Segment Start: Data provided
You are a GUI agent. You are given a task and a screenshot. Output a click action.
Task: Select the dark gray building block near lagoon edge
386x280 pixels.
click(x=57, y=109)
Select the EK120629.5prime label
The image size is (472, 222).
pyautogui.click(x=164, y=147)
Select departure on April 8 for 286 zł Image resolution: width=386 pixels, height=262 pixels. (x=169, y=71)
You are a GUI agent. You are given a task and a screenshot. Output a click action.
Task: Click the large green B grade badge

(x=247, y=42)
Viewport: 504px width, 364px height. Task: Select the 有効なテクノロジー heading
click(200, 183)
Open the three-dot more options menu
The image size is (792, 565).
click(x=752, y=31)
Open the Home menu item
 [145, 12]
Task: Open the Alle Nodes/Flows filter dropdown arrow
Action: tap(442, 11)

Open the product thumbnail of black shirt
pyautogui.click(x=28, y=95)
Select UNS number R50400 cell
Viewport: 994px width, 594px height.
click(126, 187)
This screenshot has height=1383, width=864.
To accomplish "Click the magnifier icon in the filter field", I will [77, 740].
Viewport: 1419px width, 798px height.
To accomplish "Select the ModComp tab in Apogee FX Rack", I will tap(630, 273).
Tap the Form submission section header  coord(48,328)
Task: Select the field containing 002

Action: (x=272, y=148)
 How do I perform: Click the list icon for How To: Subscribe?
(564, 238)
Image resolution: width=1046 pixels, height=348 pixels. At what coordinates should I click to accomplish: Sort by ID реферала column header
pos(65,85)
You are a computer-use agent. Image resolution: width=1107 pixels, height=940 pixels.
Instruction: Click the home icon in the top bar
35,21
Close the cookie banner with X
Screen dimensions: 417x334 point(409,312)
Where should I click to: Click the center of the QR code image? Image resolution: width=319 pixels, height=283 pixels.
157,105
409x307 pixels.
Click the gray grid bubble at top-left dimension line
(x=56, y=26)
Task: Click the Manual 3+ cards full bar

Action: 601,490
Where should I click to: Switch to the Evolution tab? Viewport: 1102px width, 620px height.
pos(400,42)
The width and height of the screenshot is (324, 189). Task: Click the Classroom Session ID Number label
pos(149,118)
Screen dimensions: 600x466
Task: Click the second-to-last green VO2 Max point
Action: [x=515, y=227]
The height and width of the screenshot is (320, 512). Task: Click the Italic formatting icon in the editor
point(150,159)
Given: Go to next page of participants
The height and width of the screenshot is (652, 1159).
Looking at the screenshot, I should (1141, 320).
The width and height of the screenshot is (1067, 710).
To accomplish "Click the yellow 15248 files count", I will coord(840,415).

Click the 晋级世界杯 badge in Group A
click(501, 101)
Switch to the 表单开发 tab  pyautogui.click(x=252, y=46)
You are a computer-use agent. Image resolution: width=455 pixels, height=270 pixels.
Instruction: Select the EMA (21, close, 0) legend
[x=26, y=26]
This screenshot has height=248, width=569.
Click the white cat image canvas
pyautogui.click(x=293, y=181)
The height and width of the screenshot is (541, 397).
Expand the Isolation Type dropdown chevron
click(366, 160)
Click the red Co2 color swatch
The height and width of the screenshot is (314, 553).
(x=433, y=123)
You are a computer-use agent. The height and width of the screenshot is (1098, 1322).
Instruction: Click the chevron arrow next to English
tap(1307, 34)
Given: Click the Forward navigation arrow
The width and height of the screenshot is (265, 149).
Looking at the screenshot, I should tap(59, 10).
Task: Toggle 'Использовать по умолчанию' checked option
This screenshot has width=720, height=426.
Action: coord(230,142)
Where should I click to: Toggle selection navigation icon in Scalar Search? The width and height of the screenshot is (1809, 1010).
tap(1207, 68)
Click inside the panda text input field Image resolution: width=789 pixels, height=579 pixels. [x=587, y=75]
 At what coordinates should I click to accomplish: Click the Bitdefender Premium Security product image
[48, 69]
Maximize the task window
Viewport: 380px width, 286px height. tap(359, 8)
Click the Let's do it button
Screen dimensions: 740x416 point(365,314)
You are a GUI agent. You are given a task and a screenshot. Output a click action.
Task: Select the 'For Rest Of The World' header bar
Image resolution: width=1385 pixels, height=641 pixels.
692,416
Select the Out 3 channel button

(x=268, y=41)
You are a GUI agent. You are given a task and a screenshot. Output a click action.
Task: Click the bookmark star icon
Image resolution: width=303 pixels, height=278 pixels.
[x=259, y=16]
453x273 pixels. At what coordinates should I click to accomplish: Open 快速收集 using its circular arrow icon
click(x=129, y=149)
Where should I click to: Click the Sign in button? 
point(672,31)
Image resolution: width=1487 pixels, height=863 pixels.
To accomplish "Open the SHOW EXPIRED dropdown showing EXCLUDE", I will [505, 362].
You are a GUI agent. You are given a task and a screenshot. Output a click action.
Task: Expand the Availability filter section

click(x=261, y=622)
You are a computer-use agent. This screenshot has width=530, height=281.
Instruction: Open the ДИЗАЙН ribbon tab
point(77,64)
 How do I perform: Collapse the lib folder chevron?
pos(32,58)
Segment End: Data provided
#### [Directions]
Copy each line of the records above that carries the word "computer".

#### [Task result]
You are a computer-use agent. Image resolution: width=1107 pixels, height=940 pixels.
You are a computer-use agent. Image resolution: width=455 pixels, height=270 pixels.
You are a computer-use agent. The height and width of the screenshot is (1098, 1322).
You are a computer-use agent. This screenshot has width=530, height=281.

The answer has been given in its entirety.